• _What is expected_
Carry on the mailing list post below about changing the network interface queueing handoff model, starting right after its last sentence.

··· Passage provided

Changes in the network interface queueing handoff model

Robert Watson rwatson at FreeBSD.org
Sun Jul 30 14:04:49 UTC 2006


5BOne of the ideas that I, Scott Long, and a few others have been bouncing 
around for some time is a restructuring of the network interface packet 
transmission API to reduce the number of locking operations and allow network 
device drivers increased control of the queueing behavior.  Right now, it 
works something like that following:

- When a network protocol wants to transmit, it calls the ifnet's link layer
   output routine via ifp->if_output() with the ifnet pointer, packet,
   destination address information, and route information.

- The link layer (e.g., ether_output() + ether_output_frame()) encapsulates
   the packet as necessary, performs a link layer address translation (such as
   ARP), and hands off to the ifnet driver via a call to IFQ_HANDOFF(), which
   accepts the ifnet pointer and packet.

- The ifnet layer enqueues the packet in the ifnet send queue (ifp->if_snd),
   and then looks at the driver's IFF_DRV_OACTIVE flag to determine if it needs
   to "start" output by the driver.  If the driver is already active, it
   doesn't, and otherwise, it does.

- The driver dequeues the packet from ifp->if_snd, performs any driver
   encapsulation and wrapping, and notifies the hardware.  In modern hardware,
   this consists of hooking the data of the packet up to the descriptor ring
   and notifying the hardware to pick it up via DMA.  In order hardware, the
   driver would perform a series of I/O operations to send the entire packet
   directly to the card via a system bus.

······
··· Entries provided

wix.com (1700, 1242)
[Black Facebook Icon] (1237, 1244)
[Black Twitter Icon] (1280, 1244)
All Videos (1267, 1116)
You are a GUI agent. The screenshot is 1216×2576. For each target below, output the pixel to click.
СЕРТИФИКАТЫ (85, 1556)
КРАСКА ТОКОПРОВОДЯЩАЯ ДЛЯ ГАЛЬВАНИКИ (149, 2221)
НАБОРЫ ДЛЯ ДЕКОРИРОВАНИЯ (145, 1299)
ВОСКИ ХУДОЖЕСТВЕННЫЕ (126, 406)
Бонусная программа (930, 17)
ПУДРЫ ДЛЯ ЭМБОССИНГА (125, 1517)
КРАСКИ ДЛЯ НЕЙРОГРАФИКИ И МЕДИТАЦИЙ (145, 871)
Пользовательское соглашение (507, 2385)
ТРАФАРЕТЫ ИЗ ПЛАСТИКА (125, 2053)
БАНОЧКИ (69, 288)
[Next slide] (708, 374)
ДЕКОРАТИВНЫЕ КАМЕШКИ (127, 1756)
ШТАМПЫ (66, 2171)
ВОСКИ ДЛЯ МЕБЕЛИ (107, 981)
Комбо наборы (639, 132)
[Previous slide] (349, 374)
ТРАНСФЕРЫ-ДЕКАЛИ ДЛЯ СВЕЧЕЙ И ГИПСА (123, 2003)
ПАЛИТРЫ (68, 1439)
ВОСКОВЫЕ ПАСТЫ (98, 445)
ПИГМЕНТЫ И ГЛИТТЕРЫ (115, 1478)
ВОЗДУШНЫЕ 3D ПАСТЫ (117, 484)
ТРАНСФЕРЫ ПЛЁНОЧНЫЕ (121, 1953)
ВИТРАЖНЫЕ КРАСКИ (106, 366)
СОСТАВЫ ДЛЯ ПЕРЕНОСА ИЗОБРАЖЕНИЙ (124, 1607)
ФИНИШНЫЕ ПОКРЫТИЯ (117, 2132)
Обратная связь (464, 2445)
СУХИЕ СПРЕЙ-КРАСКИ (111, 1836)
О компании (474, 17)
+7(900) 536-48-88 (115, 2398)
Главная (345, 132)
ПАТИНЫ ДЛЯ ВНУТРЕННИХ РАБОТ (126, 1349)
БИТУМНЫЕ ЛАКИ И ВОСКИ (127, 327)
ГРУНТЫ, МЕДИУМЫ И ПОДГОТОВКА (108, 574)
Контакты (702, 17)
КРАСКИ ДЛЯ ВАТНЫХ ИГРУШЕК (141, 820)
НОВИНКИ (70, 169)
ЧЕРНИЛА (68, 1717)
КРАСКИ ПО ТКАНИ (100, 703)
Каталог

······

• _Task answer_
Why change this?  A few reasons:

- The ifnet layer send queue is becoming decreasingly useful over time.  Most
   modern hardware has a significant number of slots in its transmit descriptor
   ring, tuned for the performance of the hardware, etc, which is the effective
   transmit queue in practice.  The additional queue depth doesn't increase
   throughput substantially (if at all) but does consume memory.

- On extremely fast hardware (with respect to CPU speed), the queue remains
   essentially empty, so we pay the cost of enqueueing and dequeuing a packet
   from an empty queue.

- The ifnet send queue is a separately locked object from the device driver,
   meaning that for a single enqueue/dequeue pair, we pay an extra four lock
   operations (two for insert, two for remove) per packet.

- For synthetic link layer drivers, such as if_vlan, which have no need for
   queueing at all, the cost of queueing is eliminated.

- IFF_DRV_OACTIVE is no longer inspected by the link layer, only by the
   driver, which helps eliminate a latent race condition involving use of the
   flag.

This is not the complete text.